He holds in his hand a lamp, from which the light falls on a bed of straw, and on the sleeping figure of a man. The high white brow, the pale and delicate features—them too we know, for they are those of Frank. Saved half-dead from the fury of the savage negroes, he has been reserved for the more delicate cruelty of civilized and Christian men. He underwent the question but this afternoon; and now Eustace, his betrayer, is come to persuade him— or to entrap him? Eustace himself hardly knows whether of the two.

And yet he would give his life to save his cousin.

His life? He has long since ceased to care for that. He has done what he has done, because it is his duty; and now he is to do his duty once more, and wake the sleeper, and argue, coax, threaten him into recantation while “his heart is still tender from the torture,” so Eustace’s employers phrase it.

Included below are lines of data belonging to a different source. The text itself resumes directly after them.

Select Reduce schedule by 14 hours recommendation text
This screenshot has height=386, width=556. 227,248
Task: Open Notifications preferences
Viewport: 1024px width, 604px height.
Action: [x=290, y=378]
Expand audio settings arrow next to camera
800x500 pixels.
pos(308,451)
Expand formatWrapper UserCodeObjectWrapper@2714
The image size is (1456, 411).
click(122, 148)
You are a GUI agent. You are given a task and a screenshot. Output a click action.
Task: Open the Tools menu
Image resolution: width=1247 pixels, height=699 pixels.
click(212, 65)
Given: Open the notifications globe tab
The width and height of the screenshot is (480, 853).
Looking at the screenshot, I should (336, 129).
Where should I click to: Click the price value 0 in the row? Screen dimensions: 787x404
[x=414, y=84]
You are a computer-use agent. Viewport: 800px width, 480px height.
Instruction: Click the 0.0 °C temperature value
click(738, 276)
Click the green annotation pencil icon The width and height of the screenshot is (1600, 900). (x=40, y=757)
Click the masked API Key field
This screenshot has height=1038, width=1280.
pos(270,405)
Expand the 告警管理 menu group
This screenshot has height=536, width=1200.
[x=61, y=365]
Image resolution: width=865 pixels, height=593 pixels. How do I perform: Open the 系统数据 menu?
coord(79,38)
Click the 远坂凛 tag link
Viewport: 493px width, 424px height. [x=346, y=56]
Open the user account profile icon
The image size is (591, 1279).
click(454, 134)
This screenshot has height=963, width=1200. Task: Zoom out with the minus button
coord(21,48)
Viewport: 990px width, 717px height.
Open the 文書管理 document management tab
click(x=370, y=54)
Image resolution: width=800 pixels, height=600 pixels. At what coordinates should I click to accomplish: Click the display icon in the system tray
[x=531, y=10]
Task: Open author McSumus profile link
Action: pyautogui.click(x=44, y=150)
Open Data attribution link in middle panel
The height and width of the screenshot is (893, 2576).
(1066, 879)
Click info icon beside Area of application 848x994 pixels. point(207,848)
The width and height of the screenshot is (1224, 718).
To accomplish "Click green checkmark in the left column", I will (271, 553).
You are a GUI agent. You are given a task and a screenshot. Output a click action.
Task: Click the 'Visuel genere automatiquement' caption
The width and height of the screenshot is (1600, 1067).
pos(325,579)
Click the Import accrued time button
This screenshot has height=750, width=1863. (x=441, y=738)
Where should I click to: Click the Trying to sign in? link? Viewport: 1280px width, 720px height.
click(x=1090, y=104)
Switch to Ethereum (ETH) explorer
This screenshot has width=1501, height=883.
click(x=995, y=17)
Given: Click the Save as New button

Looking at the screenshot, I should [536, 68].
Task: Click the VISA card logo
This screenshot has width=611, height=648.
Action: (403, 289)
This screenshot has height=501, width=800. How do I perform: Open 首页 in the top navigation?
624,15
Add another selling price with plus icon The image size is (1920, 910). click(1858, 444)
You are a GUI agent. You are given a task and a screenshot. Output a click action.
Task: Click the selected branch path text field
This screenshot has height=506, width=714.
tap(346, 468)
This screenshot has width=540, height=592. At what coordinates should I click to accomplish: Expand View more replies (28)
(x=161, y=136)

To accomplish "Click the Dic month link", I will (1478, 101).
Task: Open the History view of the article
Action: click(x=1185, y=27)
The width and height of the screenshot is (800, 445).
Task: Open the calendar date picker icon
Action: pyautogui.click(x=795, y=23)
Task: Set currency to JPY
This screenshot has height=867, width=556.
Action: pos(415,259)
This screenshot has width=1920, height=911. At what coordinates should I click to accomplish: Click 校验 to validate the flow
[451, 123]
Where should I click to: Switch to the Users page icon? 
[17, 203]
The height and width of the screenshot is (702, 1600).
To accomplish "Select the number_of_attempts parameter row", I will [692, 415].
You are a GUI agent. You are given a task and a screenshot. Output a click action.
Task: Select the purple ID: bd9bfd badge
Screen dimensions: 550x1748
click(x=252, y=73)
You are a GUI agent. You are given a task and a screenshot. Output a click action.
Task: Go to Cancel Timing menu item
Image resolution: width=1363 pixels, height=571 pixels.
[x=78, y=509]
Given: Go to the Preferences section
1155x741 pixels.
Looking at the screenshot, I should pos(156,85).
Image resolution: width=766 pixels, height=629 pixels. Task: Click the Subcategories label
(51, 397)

And yet how calmly he is sleeping! Is it but a freak of the lamplight, or is there a smile upon his lips? Eustace takes the lamp and bends over him to see; and as he bends he hears Frank whispering in his dreams his mother’s name, and a name higher and holier still.

Eustace cannot find the heart to wake him.

“Let him rest,” whispers he to his companion. “After all, I fear my words will be of little use.”

“I fear so too, sir. Never did I behold a more obdurate heretic. He did not scruple to scoff openly at their holinesses.”

“Ah!” said Eustace; “great is the pravity of the human heart, and the power of Satan! Let us go for the present.”

“Where is she?”

“The elder sorceress, or the younger?”

“The younger—the—”

“The Señora de Soto? Ah, poor thing! One could be sorry for her, were she not a heretic.” And the man eyed Eustace keenly, and then quietly added, “She is at present with the notary; to the benefit of her soul, I trust—”

Eustace half stopped, shuddering. He could hardly collect himself enough to gasp out an “Amen!”

“Within there,” said the man, pointing carelessly to a door as they went down the corridor. “We can listen a moment, if you like; but don’t betray me, señor.”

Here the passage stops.